◆ Stored data ◆
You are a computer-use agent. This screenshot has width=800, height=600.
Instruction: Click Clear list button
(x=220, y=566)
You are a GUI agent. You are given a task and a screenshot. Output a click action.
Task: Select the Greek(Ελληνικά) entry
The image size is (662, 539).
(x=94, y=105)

◆ Work request ◆
All of the data, start to finish: please output it exactly.

◆ Solution to this problem ◆
You are a computer-use agent. This screenshot has width=800, height=600.
Instruction: Click Clear list button
(x=220, y=566)
You are a GUI agent. You are given a task and a screenshot. Output a click action.
Task: Select the Greek(Ελληνικά) entry
The image size is (662, 539).
(x=94, y=105)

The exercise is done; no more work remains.